ECE2023 Eposter Presentations Late Breaking (91 abstracts)
Ağrı Diyadin State Hospital, Internal Medicine, Ağrı, Turkey
Introduction: Behcets disease (BD) is a systemic inflamatory disorder characterized by recurring oral and genital ulcers, uveitis, and skin lesions. Graves thyrotoxicosis is caused by an autoimmune reaction to thyroid autoantigens. Thyroid receptor antibody testing is used to diagnose Graves thyrotoxicosis. There has previously been no evidence of a link between thyroid autoimmunity and BD. We present a case of an adult male with BD coexistence, which is uncommon.
Case Report: A 49-year-old male patient presented with complaints of palpitations, marked sweating and weight loss (11 kg) for 4 months. The patient had deep vein thrombosis 8 years ago and was diagnosed with Behçets syndrome while investigating the cause. He was receiving colchicine 2*1 treatment for Behçets syndrome. On examination, the patient was sweaty and had hand tremors compatible with thyrotoxicosis. The patient had painless red eyes but no exophthalmos. Mild signs of thyroid eye disease were present. Blood tests revealed biochemical evidence of severe thyrotoxicosis and thyroid receptor antibody levels were elevated. Ultrasound scan of the thyroid and radioactive iodine uptake scan showed features consistent with Graves thyrotoxicosis and a diagnosis of Graves thyrotoxicosis was made. The patient was started on methimazole 30 mg and propranolol 20 mg twice daily. After treatment, the patient responded well with improvement of clinical symptoms and normalisation of thyroid functions. The patient is still being followed up in the internal medicine clinic for 4 years under colchicine, methimazole and propranolol treatment.
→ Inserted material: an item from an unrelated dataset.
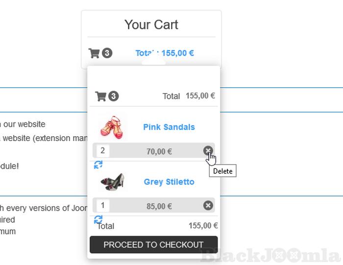Click the cart icon beside the blue Total link
The image size is (343, 265).
coord(94,53)
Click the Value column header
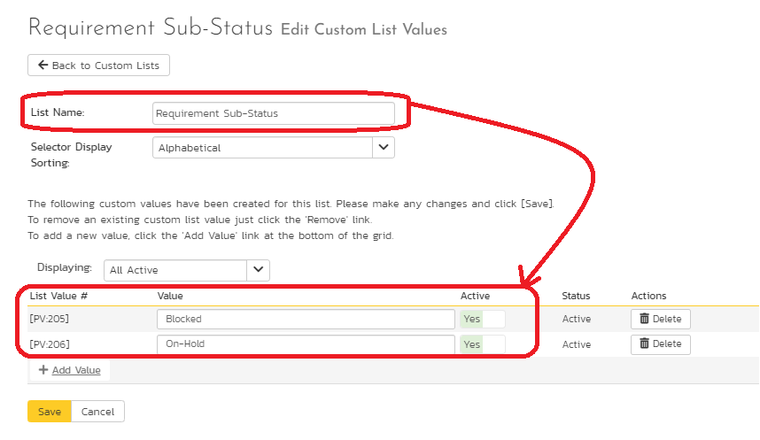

Discussion: BH can be considered an autoimmune disease due to its many features, including spontaneous remissions and relapses. There are reports that BD is associated with other autoimmune diseases. Since autoimmunity is responsible for the etiology of BH, the possibility of an increased incidence of autoimmune thyroiditis should be considered. Furthermore, there is a significant overlap in clinical features between different conditions such as oral ulcers, uveitis, and arthralgia, and this may occur in many of these conditions. However, the hypothesis regarding the role of antibodies in BD may also share a common ground in the pathogenesis of other autoimmune diseases. Although the limited data do not provide concrete evidence of any association between the two conditions, this case highlights the question of whether their coexistence is due to a pathogenic relationship rather than mere coincidence.